M. C... s’est vu reconnaître le droit au logement opposable par la commission de médiation du Val de Marne pour le motif suivant : « Attente d’un logement social depuis un délai supérieur au délai fixé par arrêté préfectoral » et « Logement suroccupé et avec personne handicapée à charge ou avec enfant mineur à charge ou vous être handicapé ». Or il résulte de l’instruction, notamment de la capture d’écran du logiciel « Système priorité Logement » dit « B... », versée par le préfet, que M. C... n’a été relogé avec sa famille que
le 28 avril 2025. La circonstance que ce relogement ne soit intervenu qu’à cette date compte tenu d’un retard de construction de l’immeuble est sans incidence sur l’obligation de l’Etat. Compte tenu des conditions de logement qui ont perduré du fait de la carence de l’Etat à attribuer un logement au demandeur, de la durée de cette carence, soit trente-deux mois après la naissance de l’obligation pesant sur l’Etat née à l’expiration d’un délai de six mois après la décision de la commission de médiation, et du nombre de personnes vivant au foyer pendant la période en cause, soit au total six personnes, il sera fait une juste appréciation des troubles dans les conditions d’existence en condamnant l’Etat à verser au requérant une somme de 4 800 euros.

Sur les frais d’instance :

M. C... a obtenu le bénéfice de l’aide juridictionnelle. Par suite, son avocat peut se prévaloir des dispositions des articles L. 761-1 du code de justice administrative et 37 de la loi du 10 juillet 1991 susvisée.
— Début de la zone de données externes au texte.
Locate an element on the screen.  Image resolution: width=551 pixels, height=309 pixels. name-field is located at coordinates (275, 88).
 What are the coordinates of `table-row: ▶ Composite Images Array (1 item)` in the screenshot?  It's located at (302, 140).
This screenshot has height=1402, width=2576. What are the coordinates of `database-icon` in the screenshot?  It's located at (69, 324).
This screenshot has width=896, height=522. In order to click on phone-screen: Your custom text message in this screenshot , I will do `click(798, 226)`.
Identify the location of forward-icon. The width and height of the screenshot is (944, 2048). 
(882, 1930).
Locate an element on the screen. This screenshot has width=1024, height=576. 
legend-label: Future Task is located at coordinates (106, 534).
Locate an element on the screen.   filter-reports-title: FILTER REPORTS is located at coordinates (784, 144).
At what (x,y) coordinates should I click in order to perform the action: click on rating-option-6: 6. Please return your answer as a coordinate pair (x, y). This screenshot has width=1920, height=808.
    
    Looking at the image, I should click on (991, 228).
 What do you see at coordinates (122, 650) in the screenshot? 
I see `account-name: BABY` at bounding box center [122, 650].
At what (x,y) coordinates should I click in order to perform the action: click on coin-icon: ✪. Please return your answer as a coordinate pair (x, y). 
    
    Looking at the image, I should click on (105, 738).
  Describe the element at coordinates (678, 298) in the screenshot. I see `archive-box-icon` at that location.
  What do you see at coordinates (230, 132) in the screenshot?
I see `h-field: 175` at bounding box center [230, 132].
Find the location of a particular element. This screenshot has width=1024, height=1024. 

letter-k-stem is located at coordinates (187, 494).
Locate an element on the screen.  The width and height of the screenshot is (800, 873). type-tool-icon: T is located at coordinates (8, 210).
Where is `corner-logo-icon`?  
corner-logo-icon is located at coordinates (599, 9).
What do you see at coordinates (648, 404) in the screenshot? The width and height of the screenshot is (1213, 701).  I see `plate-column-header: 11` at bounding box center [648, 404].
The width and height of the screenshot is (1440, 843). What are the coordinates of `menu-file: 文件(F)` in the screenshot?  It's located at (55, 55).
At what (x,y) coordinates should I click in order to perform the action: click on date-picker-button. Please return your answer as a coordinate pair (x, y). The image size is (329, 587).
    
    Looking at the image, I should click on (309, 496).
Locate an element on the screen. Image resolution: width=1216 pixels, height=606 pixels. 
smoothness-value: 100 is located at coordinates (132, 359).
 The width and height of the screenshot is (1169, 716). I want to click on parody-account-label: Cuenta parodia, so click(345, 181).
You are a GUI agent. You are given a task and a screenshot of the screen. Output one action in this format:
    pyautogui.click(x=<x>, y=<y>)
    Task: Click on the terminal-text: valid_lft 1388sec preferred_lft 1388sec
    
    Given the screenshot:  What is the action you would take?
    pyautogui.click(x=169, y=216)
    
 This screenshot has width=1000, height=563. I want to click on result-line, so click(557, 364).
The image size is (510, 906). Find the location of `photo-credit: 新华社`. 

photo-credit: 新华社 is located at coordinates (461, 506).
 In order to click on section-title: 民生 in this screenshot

L’Etat étant la partie perdante, il y a lieu, dans les circonstances de l’espèce, et sous réserve que Me Baguet renonce à percevoir la somme correspondant à la part contributive de l’État à l’aide juridictionnelle, de mettre à la charge de l’État le versement d’une somme qui ne saurait être inférieure à 1 080 euros . Dans les circonstances de l’espèce, il y a lieu d’accorder à Me Baguet la somme de 1 100 euros.


D E C I D E :


Article 1er : L’Etat est condamné à verser à M. C... une somme de 4 800 euros.


Article 2 : L’Etat versera à Me Baguet une somme de 1 100 euros au titre de l’article 37 de la loi du 10 juillet 1991, sous réserve que ce conseil renonce à percevoir la part contributive à l’aide juridictionnelle.


Article 3 : Le présent jugement sera notifié à M. A... C..., au préfet de Seine-et-Marne et au ministre de la ville et du logement.


Rendu public par mise à disposition au greffe le 25 février 2026.


Le magistrat désigné,

O. E...
La greffière,

M. D...




La République mande et ordonne au ministre de la ville et du logement en ce qui la concerne, ou à tous commissaires de justice à ce requis en ce qui concerne les voies de droit commun contre les parties privées, de pourvoir à l’exécution du présent jugement.